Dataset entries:
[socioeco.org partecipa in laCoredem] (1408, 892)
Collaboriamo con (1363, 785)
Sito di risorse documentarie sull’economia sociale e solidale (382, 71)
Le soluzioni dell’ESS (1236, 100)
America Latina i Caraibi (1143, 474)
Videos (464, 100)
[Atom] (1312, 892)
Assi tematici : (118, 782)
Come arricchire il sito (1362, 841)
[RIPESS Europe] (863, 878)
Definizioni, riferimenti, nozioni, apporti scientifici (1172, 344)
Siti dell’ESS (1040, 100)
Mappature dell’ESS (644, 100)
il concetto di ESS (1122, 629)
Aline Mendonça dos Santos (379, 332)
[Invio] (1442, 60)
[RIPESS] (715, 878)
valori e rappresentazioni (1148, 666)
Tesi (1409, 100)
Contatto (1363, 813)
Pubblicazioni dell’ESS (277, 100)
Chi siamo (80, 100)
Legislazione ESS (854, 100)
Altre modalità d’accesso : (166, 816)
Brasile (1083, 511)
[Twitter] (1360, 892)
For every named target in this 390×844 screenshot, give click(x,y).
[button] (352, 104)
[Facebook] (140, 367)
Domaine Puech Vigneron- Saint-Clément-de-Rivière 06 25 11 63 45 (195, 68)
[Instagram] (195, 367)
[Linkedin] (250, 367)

### [Instructions for the task]
Keeping every line exactly as it is, copy all the records.

### [Output]
[socioeco.org partecipa in laCoredem] (1408, 892)
Collaboriamo con (1363, 785)
Sito di risorse documentarie sull’economia sociale e solidale (382, 71)
Le soluzioni dell’ESS (1236, 100)
America Latina i Caraibi (1143, 474)
Videos (464, 100)
[Atom] (1312, 892)
Assi tematici : (118, 782)
Come arricchire il sito (1362, 841)
[RIPESS Europe] (863, 878)
Definizioni, riferimenti, nozioni, apporti scientifici (1172, 344)
Siti dell’ESS (1040, 100)
Mappature dell’ESS (644, 100)
il concetto di ESS (1122, 629)
Aline Mendonça dos Santos (379, 332)
[Invio] (1442, 60)
[RIPESS] (715, 878)
valori e rappresentazioni (1148, 666)
Tesi (1409, 100)
Contatto (1363, 813)
Pubblicazioni dell’ESS (277, 100)
Chi siamo (80, 100)
Legislazione ESS (854, 100)
Altre modalità d’accesso : (166, 816)
Brasile (1083, 511)
[Twitter] (1360, 892)
For every named target in this 390×844 screenshot, give click(x,y).
[button] (352, 104)
[Facebook] (140, 367)
Domaine Puech Vigneron- Saint-Clément-de-Rivière 06 25 11 63 45 (195, 68)
[Instagram] (195, 367)
[Linkedin] (250, 367)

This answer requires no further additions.